» Exercise description: Your answer should be every line of the records that contains the word "Given".

____ Data supplied

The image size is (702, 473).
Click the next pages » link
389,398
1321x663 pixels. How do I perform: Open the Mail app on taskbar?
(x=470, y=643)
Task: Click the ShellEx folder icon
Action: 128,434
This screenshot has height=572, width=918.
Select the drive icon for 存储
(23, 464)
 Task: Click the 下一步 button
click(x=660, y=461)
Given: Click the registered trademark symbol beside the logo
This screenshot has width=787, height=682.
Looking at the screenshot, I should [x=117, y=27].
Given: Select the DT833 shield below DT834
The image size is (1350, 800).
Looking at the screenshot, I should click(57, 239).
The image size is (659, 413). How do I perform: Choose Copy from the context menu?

________

» Solution to this task:
Given: Click the registered trademark symbol beside the logo
Given: Select the DT833 shield below DT834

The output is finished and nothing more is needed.